Quick Movie Review: The Big Sick (2017)

big sick

Just as 2009’s 500 Days of Summer shows us what can come out of an unsuccessful relationship, and 1989’s Say Anything leaves the story unfinished, 2017’s The Big Sick deals with how to fight through adversity in a relationship to make it work. While taking three different angles of relationships, what these films have in common, however, is they are realistic romantic comedies that people will be talking about (or have talked about) for a long time.

Comedian Kumail Nanjiani writes and stars in The Big Sick, where he plays himself in a semi-autobiographical story of how he and his wife, Emily, first meet.

It details Nanjiani’s courtship with Emily. Except he’s from Pakistan and Emily is a white American girl. In Kumail’s culture, people have arranged marriages, and his parents have been tying to set him up for a long time, but he doesn’t tell Emily. Kumail feels distant from his culture, and is very attuned to American life. Emily finds out what Kumail’s been hiding and that he hasn’t even told his parents about her. She immediately breaks up with him.

This part may be the only negative of this film. It feels slightly forced. Why would Kumail give up the girl he loves for ideals he doesn’t believe in? He says it’s so he doesn’t get cast out of the family, but we’re never truly convinced that he enjoys being a part of his family in the first place. However, it’s padded with so much good stuff on either side that it’s forgivable.

A little while later, it’s discovered that Emily has some sort of mysterious infection in her lungs and is put in a medically induced coma. Kumail still loves her and stays by her side, and meets her parents for the first time in the hospital. With the tension of their breakup, they’re unsure what to think of Kumail.

The result is one of the most real romantic comedies you will ever see. Not in the events themselves, necessarily, but in the lack of emphasis on them. There isn’t some groundbreaking event that leads to Emily’s mom getting past her reservations about Kumail, but it’s still one of the relationships that helps form this film.

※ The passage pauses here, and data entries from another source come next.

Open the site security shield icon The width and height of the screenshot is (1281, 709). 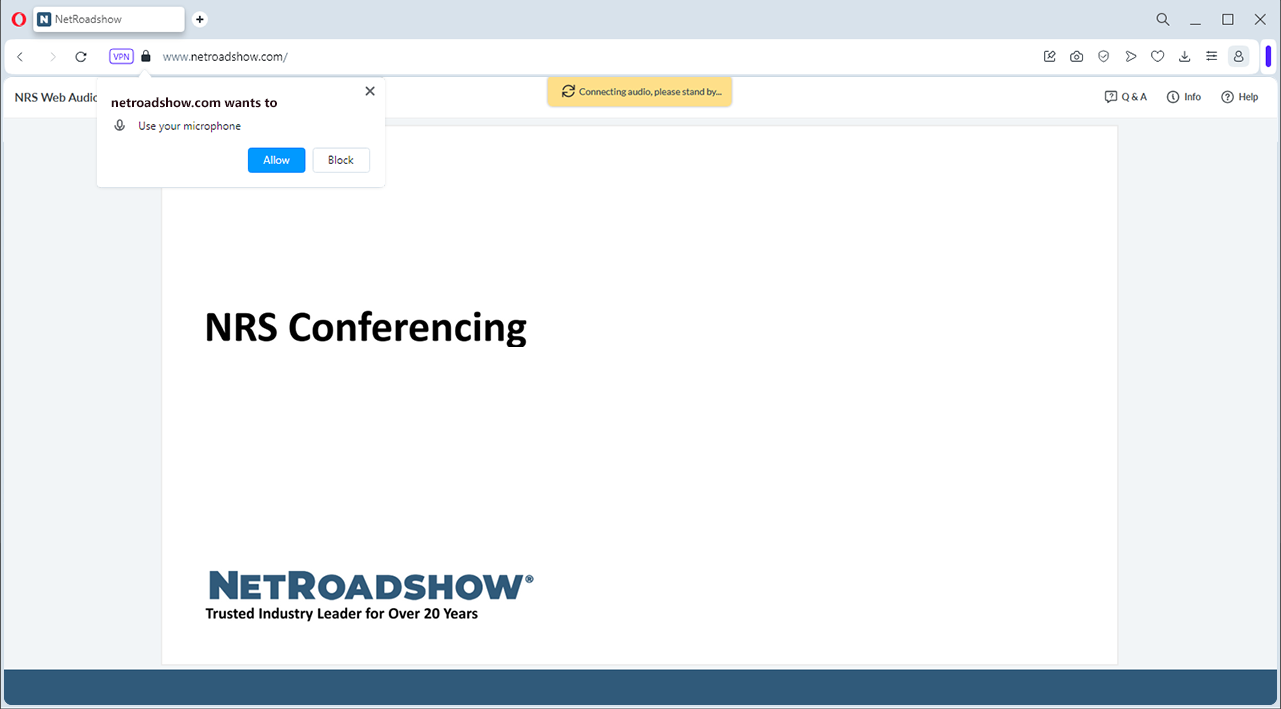coord(1103,56)
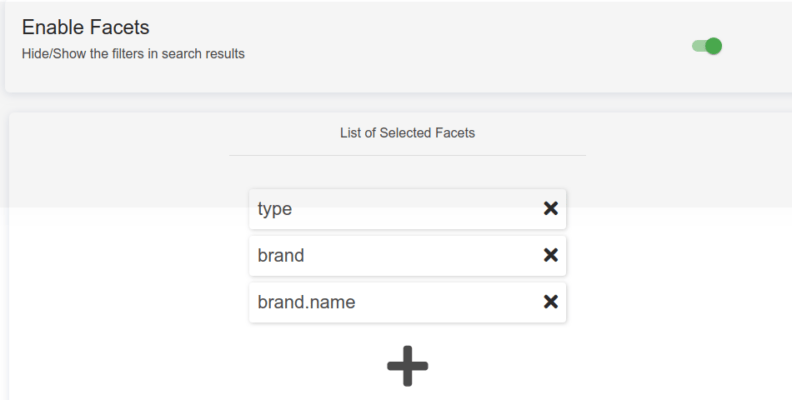This screenshot has width=792, height=400.
Task: Click the 'brand' text in the second facet
Action: [x=281, y=256]
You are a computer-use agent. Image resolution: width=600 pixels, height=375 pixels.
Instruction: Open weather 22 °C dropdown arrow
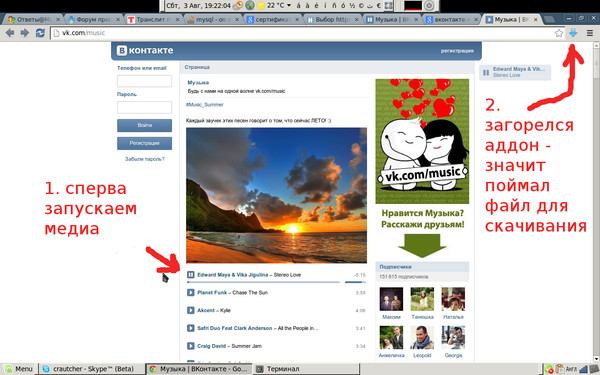289,5
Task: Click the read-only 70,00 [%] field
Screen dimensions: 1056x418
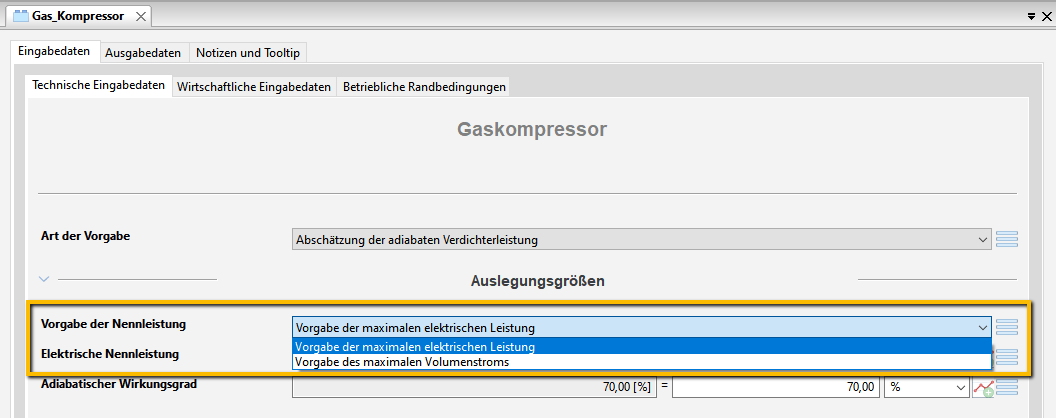Action: coord(474,387)
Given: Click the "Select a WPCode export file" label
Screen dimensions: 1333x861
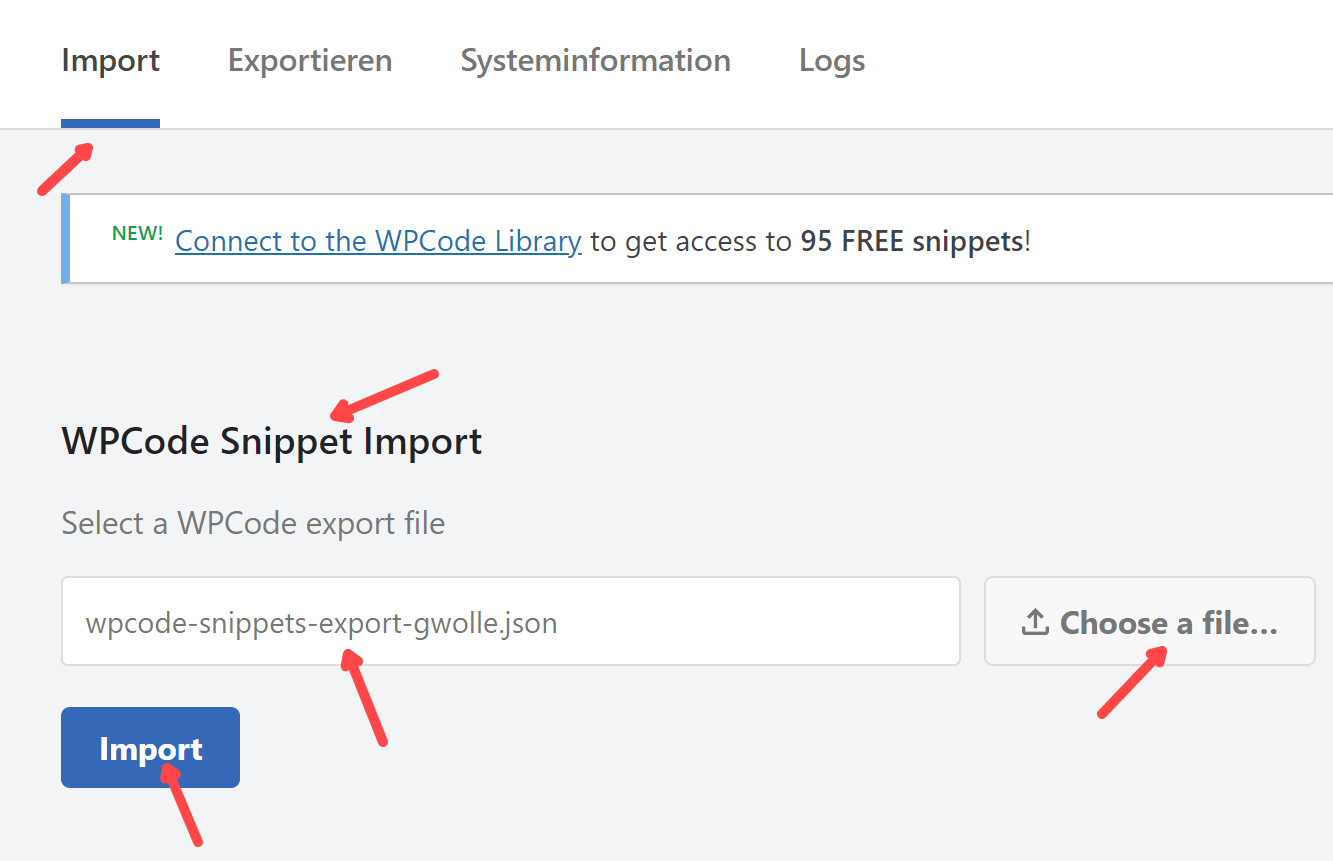Looking at the screenshot, I should click(253, 523).
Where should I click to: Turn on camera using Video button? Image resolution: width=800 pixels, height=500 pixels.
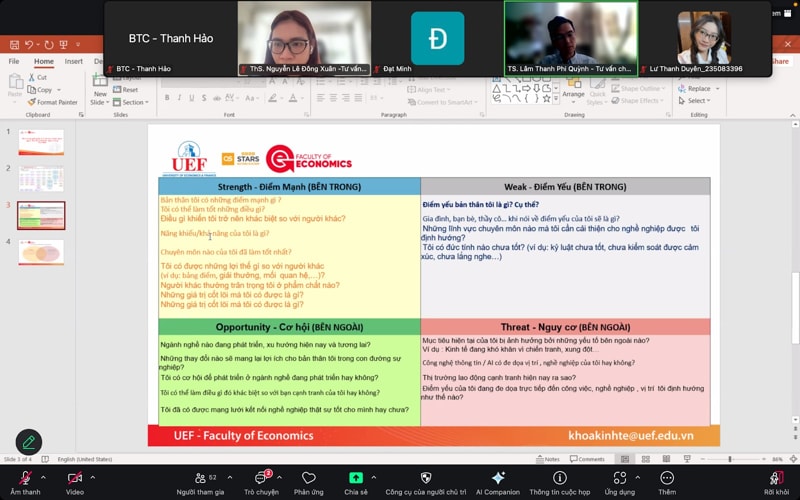[x=75, y=478]
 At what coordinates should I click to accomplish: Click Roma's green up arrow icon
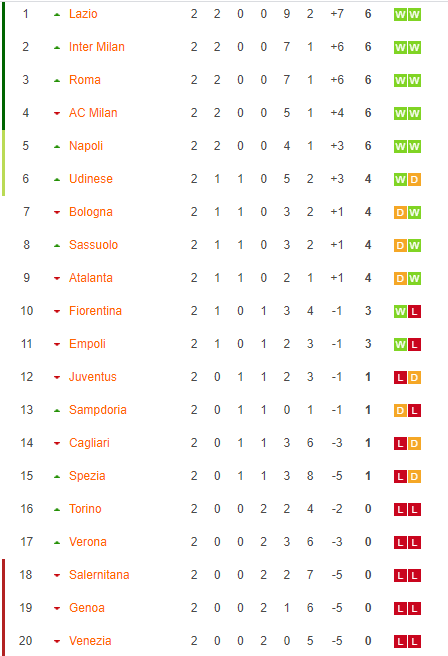(x=57, y=80)
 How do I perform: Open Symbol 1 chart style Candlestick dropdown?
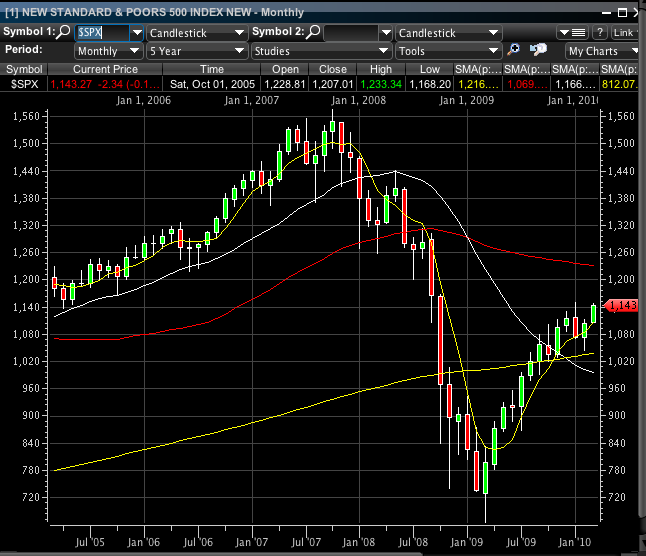tap(196, 32)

The Big Sick tends to avoid cliches and stereotypes. Probably the only thing it stereotypes is comedians, but that’s because it’s written by one.

Ray Romano and Holly Hunter play Emily’s parents. Both are incredible. Hunter is commendable for her character’s seamless evolution, and Romano’s compassion and always-comforting humor ground the film.

The Big Sick’s major strength is that it’s much smarter than it appears to be. At one point, Emily’s parents want to move her to a “better” hospital while she’s in a coma, which goes against the advice of the hospital and Kumail, who both stress the dangers of doing so. Kumail aggressively tries to stop them, but Emily’s mother says that they are her parents and know what’s best for her. While Kumail’s parents are claiming that he’s being selfish for wanting to be with a white woman for their own reasons, he sees Emily’s parents doing the same thing, despite what’s actually best for Emily.

In the film, and in real life, Kumail is a stand-up comedian. The Big Sick takes us into the mind of a comedian and how he tries to find humor in everything–even the most depressing things. It’s a way of coping that some–including this film’s audience–may be put off by. It may seem like it never truly tries to grasp onto its melancholy.

Comedy is absolutely everywhere in this movie. And at times it’s relentless. It may feel like it’s parodying the events that take place, but it’s actually serving to show us something. The comedy is there to provide laughs and to establish a certain atmosphere, but it’s also used as a theming device. The movie isn’t just about this relationship between two people, but it’s about comedy itself and how ubiquitous it is in Kumail’s life. It’s made him who he is, and even allowed him to meet his wife.

While Emily is in her coma, Kumail spends almost all of his time with her parents, getting to know them. He witnesses their love for each other, while also getting to learn about their major issues. He sees that every couple has their problems and that if you truly love someone, you work them out and fight for your relationship.

The Big Sick is one of the best romantic comedies you will ever see in that it doesn’t feel like one, while at the same time dissecting for us the things that make relationships work. Things that you can’t always put into words.